What to work on: Would you output the entries below only from the line containing "FORMATION THEATRE (81, 7)" through the line containing "[Visit the Silktide", exactly as they stand and with both ends included?

Source material:
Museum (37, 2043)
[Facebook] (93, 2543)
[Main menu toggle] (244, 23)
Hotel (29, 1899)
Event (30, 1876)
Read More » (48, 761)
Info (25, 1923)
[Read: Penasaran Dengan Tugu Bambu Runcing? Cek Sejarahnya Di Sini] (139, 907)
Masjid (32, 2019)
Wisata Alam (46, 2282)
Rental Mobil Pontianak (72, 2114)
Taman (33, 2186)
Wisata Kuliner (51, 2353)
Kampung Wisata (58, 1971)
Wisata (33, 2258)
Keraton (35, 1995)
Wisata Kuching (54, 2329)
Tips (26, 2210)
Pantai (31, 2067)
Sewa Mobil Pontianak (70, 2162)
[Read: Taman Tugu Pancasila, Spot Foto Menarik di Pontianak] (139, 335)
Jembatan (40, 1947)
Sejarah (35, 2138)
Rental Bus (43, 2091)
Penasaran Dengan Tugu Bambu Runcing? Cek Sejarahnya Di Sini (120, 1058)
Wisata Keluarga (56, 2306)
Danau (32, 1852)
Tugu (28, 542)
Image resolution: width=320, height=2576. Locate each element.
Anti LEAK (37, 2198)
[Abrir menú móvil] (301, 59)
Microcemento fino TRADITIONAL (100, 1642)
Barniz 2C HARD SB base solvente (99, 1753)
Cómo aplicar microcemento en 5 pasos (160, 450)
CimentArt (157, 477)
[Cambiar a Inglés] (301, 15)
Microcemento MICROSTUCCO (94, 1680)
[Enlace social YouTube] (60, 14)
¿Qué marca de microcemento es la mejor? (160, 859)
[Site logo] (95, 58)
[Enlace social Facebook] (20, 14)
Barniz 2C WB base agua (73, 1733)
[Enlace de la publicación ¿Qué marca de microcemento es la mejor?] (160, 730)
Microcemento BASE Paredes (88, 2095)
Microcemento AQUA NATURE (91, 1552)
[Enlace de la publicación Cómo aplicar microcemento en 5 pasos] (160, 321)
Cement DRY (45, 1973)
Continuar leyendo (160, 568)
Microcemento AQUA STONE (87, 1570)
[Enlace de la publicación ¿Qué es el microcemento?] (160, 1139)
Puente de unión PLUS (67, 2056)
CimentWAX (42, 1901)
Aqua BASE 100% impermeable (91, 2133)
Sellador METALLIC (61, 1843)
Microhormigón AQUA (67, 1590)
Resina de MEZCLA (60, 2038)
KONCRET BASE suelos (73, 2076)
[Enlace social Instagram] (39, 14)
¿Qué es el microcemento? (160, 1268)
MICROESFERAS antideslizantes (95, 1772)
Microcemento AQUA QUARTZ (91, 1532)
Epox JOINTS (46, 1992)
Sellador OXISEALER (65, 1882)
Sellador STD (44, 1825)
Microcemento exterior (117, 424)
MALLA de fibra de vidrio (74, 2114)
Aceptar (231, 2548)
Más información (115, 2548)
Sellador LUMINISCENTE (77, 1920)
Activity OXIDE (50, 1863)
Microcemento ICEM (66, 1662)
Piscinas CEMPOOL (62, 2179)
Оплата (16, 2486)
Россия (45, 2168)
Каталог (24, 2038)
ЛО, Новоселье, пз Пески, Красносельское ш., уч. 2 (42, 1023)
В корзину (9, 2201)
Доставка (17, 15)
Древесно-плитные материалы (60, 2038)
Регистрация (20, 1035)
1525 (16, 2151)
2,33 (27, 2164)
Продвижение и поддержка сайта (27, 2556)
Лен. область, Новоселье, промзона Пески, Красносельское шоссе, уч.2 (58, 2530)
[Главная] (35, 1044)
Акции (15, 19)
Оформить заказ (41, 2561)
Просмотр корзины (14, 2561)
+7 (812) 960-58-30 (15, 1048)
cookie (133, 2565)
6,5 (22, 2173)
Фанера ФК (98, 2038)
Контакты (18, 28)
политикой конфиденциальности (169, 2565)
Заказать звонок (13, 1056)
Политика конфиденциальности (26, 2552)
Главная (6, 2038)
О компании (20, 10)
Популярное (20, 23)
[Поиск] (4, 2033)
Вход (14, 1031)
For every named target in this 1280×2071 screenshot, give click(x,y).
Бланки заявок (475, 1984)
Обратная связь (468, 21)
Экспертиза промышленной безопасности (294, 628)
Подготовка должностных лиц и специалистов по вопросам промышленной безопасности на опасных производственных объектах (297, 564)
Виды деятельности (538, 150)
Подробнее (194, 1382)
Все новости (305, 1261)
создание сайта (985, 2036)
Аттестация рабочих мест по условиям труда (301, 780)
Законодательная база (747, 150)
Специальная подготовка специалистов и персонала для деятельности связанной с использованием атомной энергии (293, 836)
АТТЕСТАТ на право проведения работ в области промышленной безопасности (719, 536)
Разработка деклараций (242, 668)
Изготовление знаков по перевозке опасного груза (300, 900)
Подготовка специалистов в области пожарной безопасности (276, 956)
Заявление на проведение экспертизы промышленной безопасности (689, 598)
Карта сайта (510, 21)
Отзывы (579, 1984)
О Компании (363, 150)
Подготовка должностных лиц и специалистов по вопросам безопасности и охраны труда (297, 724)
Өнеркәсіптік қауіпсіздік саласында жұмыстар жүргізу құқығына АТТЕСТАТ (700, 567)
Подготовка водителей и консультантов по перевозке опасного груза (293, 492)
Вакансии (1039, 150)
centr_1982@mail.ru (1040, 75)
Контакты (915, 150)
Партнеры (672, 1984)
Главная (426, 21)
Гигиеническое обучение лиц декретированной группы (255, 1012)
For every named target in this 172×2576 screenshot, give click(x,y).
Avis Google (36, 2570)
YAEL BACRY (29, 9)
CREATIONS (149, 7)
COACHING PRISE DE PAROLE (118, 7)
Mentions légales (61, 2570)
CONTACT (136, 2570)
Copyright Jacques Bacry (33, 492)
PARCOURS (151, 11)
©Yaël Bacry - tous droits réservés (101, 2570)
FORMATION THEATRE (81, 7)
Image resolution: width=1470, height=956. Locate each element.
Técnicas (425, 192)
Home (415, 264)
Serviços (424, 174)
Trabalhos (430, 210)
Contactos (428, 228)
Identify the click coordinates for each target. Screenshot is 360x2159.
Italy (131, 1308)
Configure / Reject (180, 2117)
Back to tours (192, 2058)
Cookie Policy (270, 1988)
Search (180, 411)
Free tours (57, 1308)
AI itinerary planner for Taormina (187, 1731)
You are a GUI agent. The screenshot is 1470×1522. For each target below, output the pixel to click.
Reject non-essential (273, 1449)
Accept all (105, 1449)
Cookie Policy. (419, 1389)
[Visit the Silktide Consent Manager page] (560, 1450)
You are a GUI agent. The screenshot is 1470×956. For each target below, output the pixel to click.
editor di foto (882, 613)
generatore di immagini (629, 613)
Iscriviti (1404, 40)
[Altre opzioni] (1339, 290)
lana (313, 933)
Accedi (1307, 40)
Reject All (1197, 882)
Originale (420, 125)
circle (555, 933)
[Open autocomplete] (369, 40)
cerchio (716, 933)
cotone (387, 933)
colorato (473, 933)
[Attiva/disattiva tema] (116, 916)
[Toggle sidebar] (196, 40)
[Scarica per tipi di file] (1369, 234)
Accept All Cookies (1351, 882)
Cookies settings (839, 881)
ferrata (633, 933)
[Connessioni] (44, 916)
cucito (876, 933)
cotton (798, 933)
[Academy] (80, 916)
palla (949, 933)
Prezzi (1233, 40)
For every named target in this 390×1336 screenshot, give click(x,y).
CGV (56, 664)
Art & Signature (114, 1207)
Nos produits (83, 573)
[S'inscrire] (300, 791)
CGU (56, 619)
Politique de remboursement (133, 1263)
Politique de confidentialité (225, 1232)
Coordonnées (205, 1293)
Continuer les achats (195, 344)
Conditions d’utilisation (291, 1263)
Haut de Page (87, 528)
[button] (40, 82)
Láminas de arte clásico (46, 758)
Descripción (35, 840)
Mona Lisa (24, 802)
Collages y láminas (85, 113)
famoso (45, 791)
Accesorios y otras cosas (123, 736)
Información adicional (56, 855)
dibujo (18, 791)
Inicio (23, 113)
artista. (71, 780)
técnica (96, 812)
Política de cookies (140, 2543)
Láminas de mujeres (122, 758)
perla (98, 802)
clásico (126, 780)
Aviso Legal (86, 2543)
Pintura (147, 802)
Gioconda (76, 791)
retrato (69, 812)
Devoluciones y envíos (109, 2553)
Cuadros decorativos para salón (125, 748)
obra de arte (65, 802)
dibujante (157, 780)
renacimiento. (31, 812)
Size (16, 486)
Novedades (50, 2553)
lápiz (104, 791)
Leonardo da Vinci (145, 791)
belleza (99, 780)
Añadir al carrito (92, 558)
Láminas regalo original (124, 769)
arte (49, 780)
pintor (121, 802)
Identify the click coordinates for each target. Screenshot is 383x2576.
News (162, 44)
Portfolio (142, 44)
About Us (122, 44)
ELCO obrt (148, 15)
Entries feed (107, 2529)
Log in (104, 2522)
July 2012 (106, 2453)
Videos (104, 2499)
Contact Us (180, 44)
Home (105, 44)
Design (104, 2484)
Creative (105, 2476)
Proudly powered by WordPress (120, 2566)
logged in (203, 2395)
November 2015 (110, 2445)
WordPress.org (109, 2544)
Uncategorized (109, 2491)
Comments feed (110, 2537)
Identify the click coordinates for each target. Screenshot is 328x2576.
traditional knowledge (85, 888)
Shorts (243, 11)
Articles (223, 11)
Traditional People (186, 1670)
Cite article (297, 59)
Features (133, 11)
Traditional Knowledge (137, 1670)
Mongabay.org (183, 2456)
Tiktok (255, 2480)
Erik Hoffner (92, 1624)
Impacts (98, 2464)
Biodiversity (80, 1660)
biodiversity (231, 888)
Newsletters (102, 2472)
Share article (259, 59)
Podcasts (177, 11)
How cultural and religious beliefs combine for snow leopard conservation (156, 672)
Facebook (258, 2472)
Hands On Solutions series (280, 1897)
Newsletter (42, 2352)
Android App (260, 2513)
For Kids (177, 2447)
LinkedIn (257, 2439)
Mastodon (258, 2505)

Exercise answer:
FORMATION THEATRE (81, 7)
Image resolution: width=1470, height=956. Locate each element.
Técnicas (425, 192)
Home (415, 264)
Serviços (424, 174)
Trabalhos (430, 210)
Contactos (428, 228)
Identify the click coordinates for each target. Screenshot is 360x2159.
Italy (131, 1308)
Configure / Reject (180, 2117)
Back to tours (192, 2058)
Cookie Policy (270, 1988)
Search (180, 411)
Free tours (57, 1308)
AI itinerary planner for Taormina (187, 1731)
You are a GUI agent. The screenshot is 1470×1522. For each target below, output the pixel to click.
Reject non-essential (273, 1449)
Accept all (105, 1449)
Cookie Policy. (419, 1389)
[Visit the Silktide Consent Manager page] (560, 1450)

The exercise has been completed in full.